(CNSNews.com) - President George W. Bush unveiled his faith-based initiative Monday, which will give federal money to community programs run by religious groups. Critics say the initiative violates the constitutional clause prohibiting government from establishing religion.
"Government will never be replaced by charities and community groups. Yet, when we see social needs in America, my administration will look first to faith-based programs...We will not discriminate against them," said Bush.
President Bush signed two executive orders. One will establish a White House office of religion-based community initiatives. The other orders five Cabinet-level agencies to create committees to work with religious groups.
The group Americans United for Separation of Church and State threaten to file a suit against the plan.
But, Black ministers expressed hope that President Bush's newly announced Office of Faith-based Initiative will become an effective tool for helping struggling Americans build a better life. They also suggested that through these efforts, Bush might be able to mend fences with black voters, who voted for Democrat Al Gore in the November election, nine to one.
"It's a very good move, what President Bush is doing in terms of seeking to use the faith community as a means of serving and uplifting the quality of life in communities," said Rev. Reginald Jackson, executive director for the Black Ministers Council of New Jersey. "My only concern would be that it be something he do aggressively, not passively."
"It is a very good step that he's trying to take," agreed Charles Blake, Jr., director of community relations for the West Angeles Church of God in Los Angeles.
Blake's father and other members of the clergy from around the country were in Washington, D.C. last week to outline their priorities and hopes for Bush's faith-based initiative. The group showcased a letter to the President asking for a long list of enhanced or new federal programs, such as universal medical coverage for children, more taxpayer dollars for child care, a plan for "achieving zero prison growth," and funding for extra-curricular programs that service urban youth.
Rev. Floyd Flake, a former member of the U.S. House from New York and a current minister and education reformer, says the letter was in response to Bush's request for a wish list.
"We were encouraged to put a list together to share with him, so that [the administration will have it] as they begin to look at the areas where we are either directly involved already or would be involved if we had the resources," said Flake.
"Much of what we all submit will probably not be included, but we know what the weaknesses are. We know what the problems are in the communities. I think he's trying to help define what those problems are, because I'm not so sure that, from the government perspective, they are aware," Flake said.

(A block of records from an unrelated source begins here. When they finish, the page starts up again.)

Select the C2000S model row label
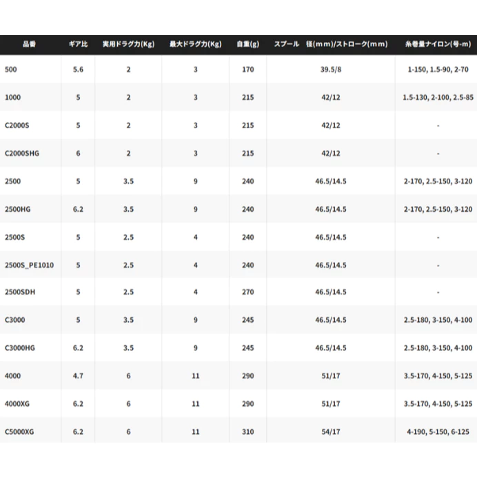The image size is (477, 477). [17, 125]
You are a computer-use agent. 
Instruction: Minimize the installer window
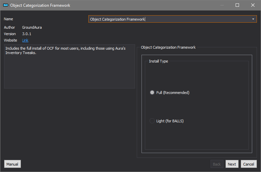coord(222,5)
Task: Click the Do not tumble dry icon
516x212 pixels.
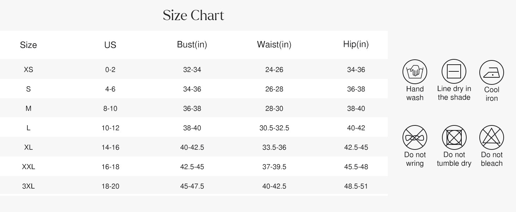Action: pyautogui.click(x=454, y=137)
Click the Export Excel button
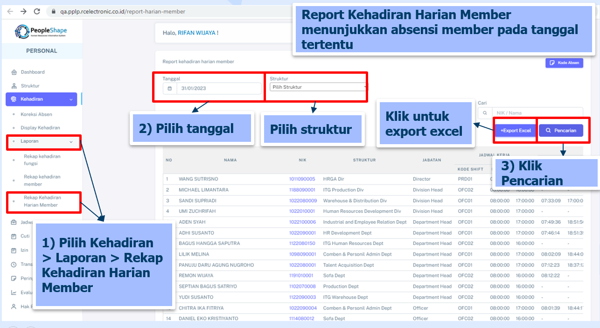600x328 pixels. pyautogui.click(x=515, y=131)
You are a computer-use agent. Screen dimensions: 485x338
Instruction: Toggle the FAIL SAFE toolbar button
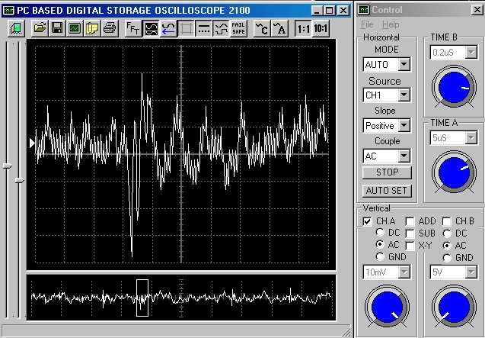238,29
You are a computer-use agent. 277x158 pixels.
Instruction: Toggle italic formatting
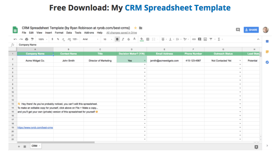click(x=123, y=39)
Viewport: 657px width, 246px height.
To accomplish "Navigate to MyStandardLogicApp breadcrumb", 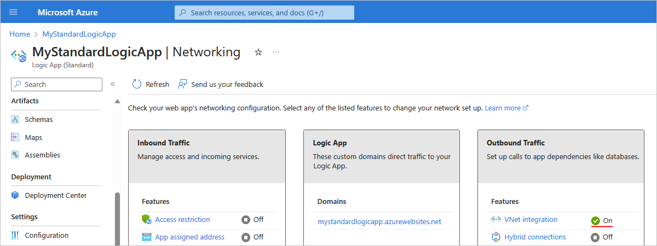I will 79,34.
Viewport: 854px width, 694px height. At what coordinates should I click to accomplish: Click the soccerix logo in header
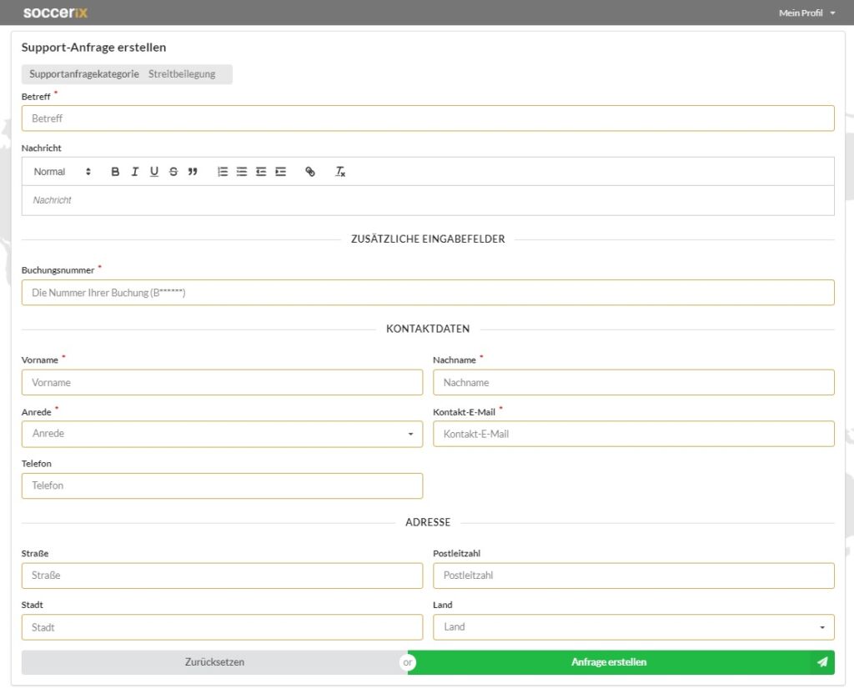coord(55,13)
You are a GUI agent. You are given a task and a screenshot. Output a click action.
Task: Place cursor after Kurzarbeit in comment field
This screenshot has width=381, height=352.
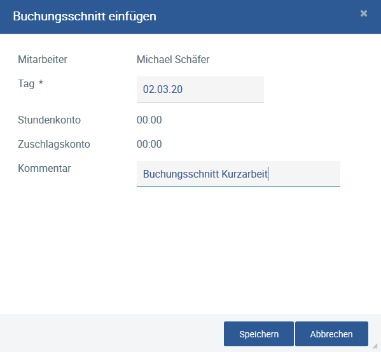[268, 174]
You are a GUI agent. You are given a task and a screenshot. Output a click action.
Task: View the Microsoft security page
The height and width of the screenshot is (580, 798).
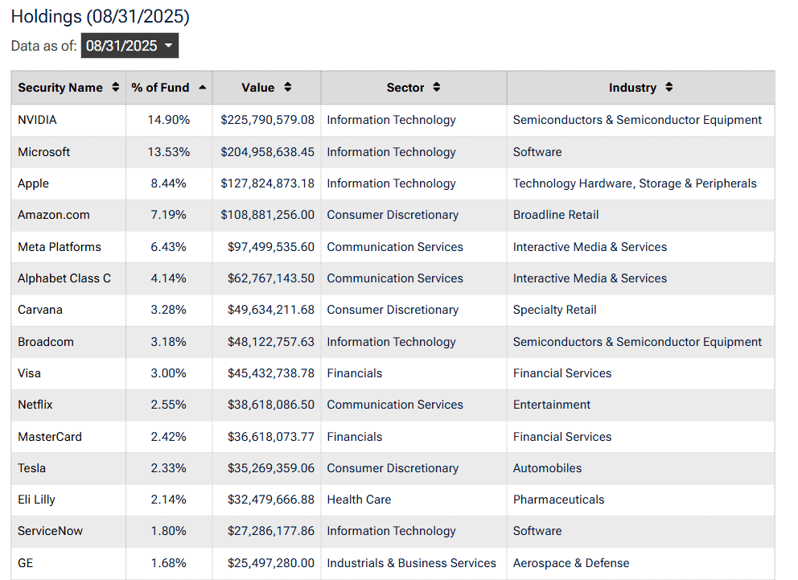point(43,152)
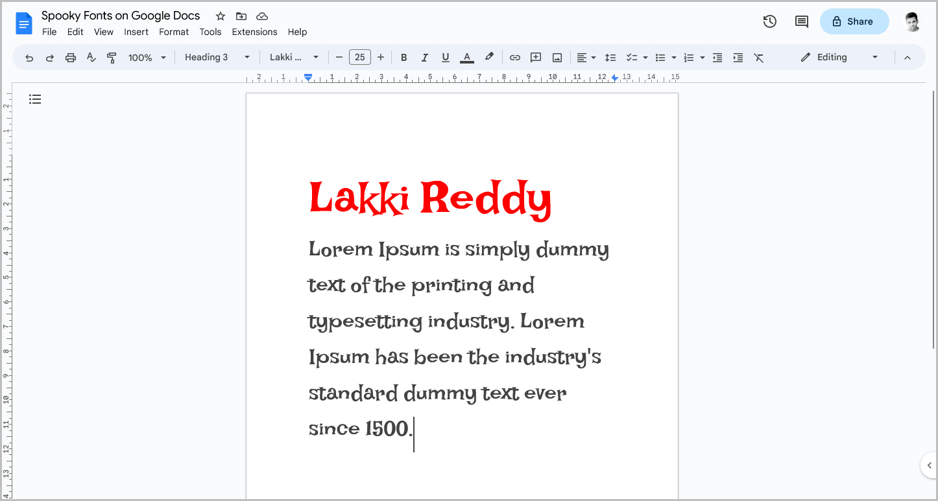Image resolution: width=938 pixels, height=501 pixels.
Task: Select the Paint format tool
Action: (x=112, y=57)
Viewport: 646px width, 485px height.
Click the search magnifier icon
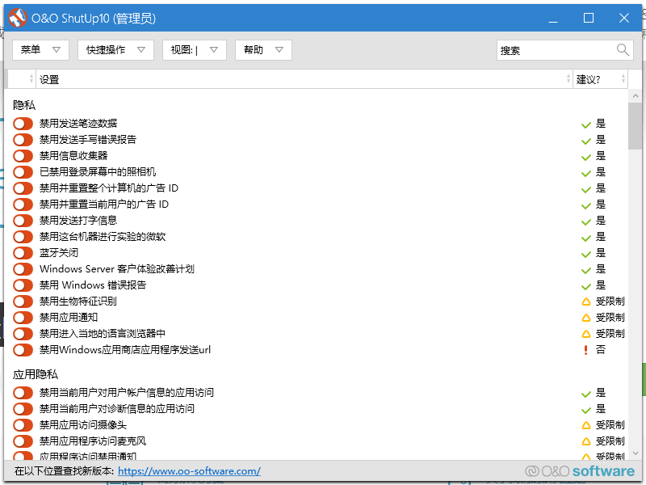point(623,50)
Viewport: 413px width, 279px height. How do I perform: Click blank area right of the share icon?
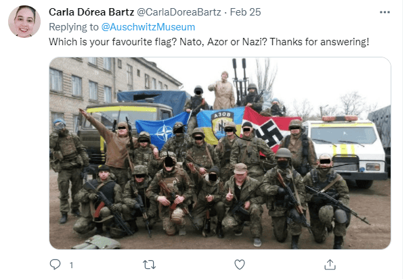pos(366,265)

Flake, a long-time advocate for "charitable choice" partnerships between the government and faith-based groups, will meet with President Bush Monday to discuss priorities. Flake named education, criminal justice reform and housing as his top issues.

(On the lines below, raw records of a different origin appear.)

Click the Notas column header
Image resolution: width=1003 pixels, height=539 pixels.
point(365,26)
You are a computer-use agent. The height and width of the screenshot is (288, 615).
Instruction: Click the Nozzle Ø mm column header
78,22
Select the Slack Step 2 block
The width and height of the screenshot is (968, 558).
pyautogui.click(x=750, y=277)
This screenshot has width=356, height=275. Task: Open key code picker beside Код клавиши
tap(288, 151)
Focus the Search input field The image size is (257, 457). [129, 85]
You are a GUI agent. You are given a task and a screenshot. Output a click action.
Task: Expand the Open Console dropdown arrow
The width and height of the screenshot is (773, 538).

"Education is still the key, because you can't rebuild the communities without addressing that problem," said Flake. "That means creating mechanisms, like additional funds for charter schools ... and his demand for accountability and standards. If that is applied fairly to the worst performing districts, even, then it's beneficial and it turns those schools around," he said.
Success will only be achieved, according to Jackson, if the Bush Administration and the charitable groups combine funding and effort.
"I would hate to see [the faith-based initiative] become, for lack of a better term, just another government program," said Jackson. "It's something that could be just as important as what he seeks to do ... with education. If you put crumbs out, or if you put out something that's not substantial, I don't necessarily mean just in terms of dollars, I mean in terms of effort, then you get little in return.
"I think if this president takes an up-in your-face attitude toward the minority community, that would challenge [them] to respond back," said Jackson. "I think he might be pleasantly surprised. If he proves himself to be genuine in terms of what he wants to do, I think the minority community will prove itself in terms of its response. It basically ought to be on the part of his side and the minority community side a show-me attitude. You show me, we'll show you."
Flake agrees. "If everything happens good for those communities, it's bound to be beneficial for him, just as was the case with some of those same kinds of initiatives in Texas. In his first election in Texas he got eight percent [of the black vote, but] in the second election, he got 30 percent. He did not do it by pandering. He did it by providing services. I think that's what he's trying to do on a much larger scale now," said Flake.